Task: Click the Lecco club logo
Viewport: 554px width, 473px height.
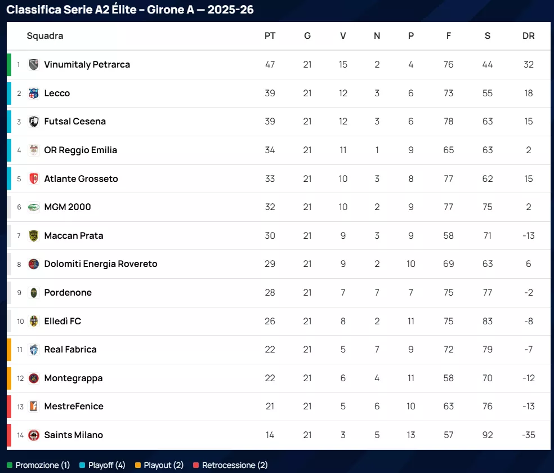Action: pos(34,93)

...

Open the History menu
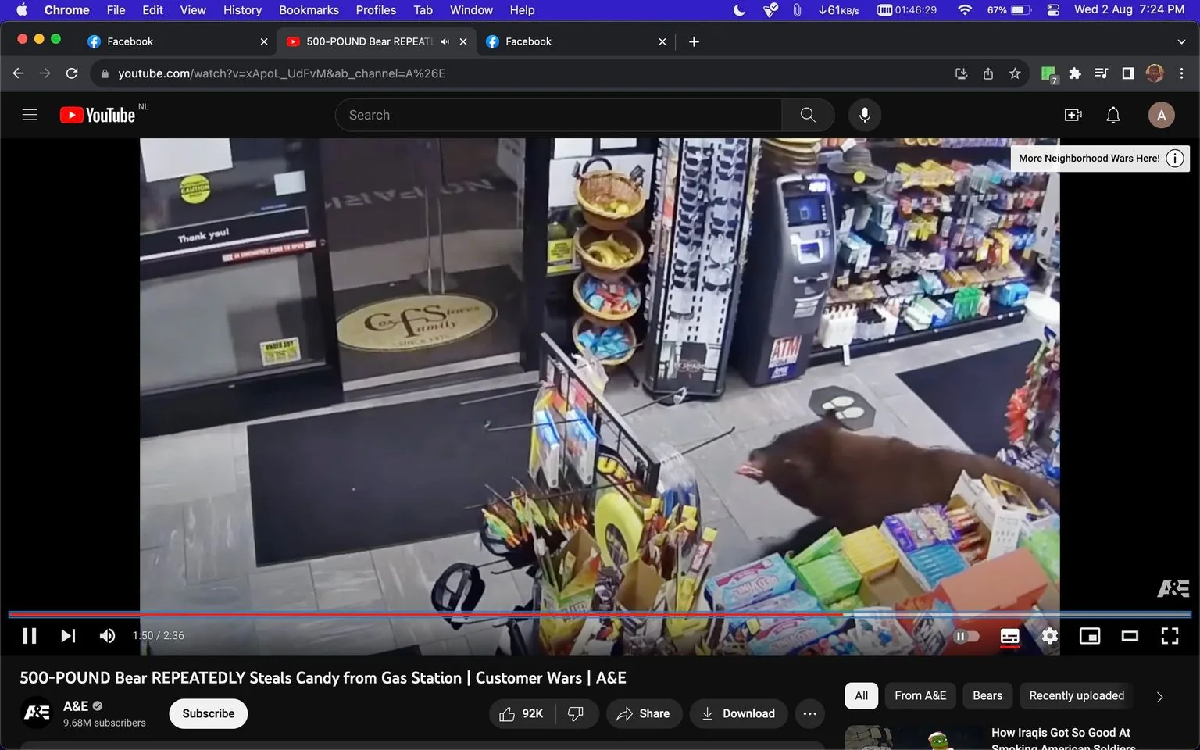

==

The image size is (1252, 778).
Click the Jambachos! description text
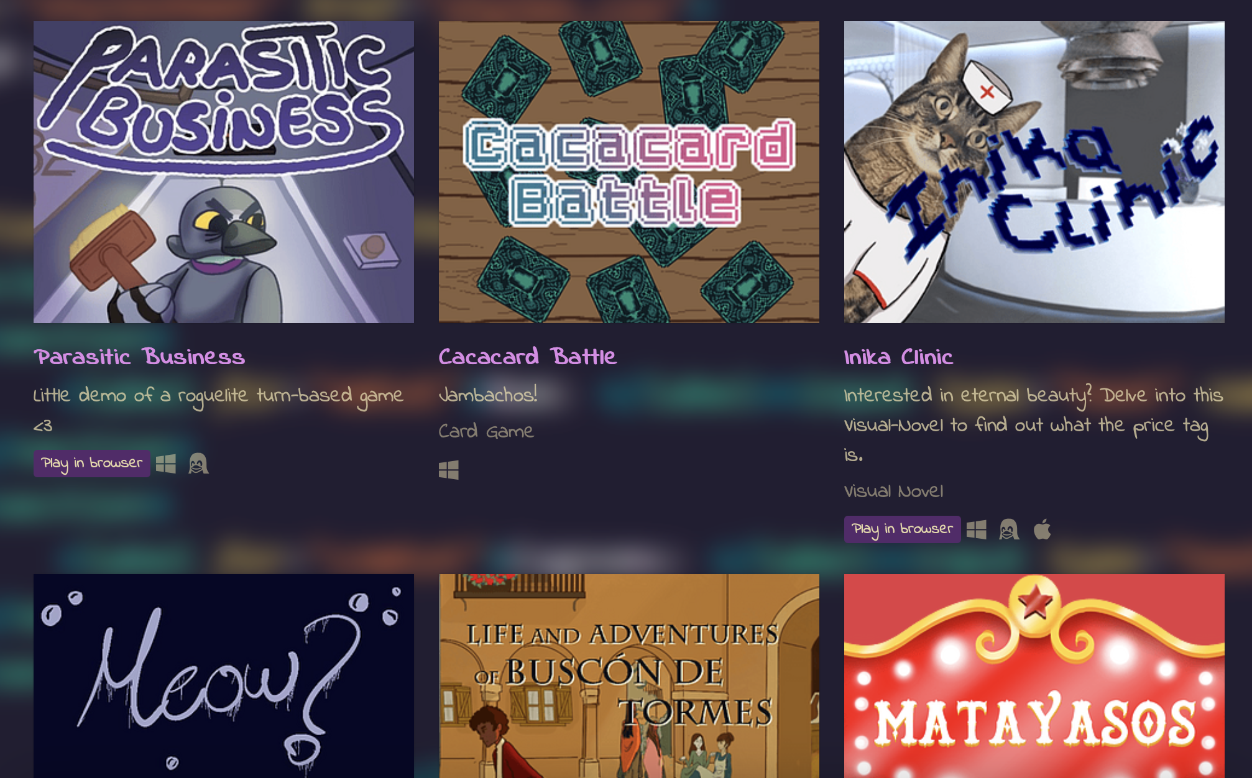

### What to produce:
From the entries above, return exactly the line containing "The image size is (1252, 778).", the line containing "Click the Jambachos! description text", and all lines between, and nothing else.

### Output of the task:
The image size is (1252, 778).
Click the Jambachos! description text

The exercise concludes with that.